*** Begin section ***

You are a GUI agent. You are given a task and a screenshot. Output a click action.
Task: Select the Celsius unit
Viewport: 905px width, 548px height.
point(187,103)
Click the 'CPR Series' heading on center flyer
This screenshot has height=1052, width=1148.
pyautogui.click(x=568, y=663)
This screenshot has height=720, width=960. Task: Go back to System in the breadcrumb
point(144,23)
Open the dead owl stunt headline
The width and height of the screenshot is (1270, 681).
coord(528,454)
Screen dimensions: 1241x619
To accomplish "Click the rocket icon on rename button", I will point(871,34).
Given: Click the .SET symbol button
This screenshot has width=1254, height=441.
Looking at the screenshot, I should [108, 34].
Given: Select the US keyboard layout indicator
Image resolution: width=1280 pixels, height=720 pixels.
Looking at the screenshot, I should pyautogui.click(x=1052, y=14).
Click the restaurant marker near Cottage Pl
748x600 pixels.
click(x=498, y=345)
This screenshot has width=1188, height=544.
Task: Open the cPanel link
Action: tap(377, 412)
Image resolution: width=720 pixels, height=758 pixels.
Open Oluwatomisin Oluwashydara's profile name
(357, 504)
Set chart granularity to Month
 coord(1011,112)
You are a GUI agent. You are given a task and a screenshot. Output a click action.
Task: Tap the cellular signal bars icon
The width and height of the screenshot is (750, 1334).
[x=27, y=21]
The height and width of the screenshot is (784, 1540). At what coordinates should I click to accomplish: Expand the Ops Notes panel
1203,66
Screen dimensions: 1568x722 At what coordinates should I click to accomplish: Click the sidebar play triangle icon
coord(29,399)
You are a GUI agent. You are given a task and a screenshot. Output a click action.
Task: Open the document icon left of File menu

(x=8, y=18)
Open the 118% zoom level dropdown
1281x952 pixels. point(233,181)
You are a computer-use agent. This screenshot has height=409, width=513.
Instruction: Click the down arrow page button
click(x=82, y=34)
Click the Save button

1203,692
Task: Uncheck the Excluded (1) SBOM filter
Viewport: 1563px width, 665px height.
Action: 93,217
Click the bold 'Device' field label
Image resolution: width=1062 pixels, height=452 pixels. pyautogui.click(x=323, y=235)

*** End section ***

- [Aim of the exercise]: Set down exactly, and only, the lines of the data above from the line containing "Task: Uncheck the Excluded (1) SBOM filter" through the last one.

- [Solution]:
Task: Uncheck the Excluded (1) SBOM filter
Viewport: 1563px width, 665px height.
Action: 93,217
Click the bold 'Device' field label
Image resolution: width=1062 pixels, height=452 pixels. pyautogui.click(x=323, y=235)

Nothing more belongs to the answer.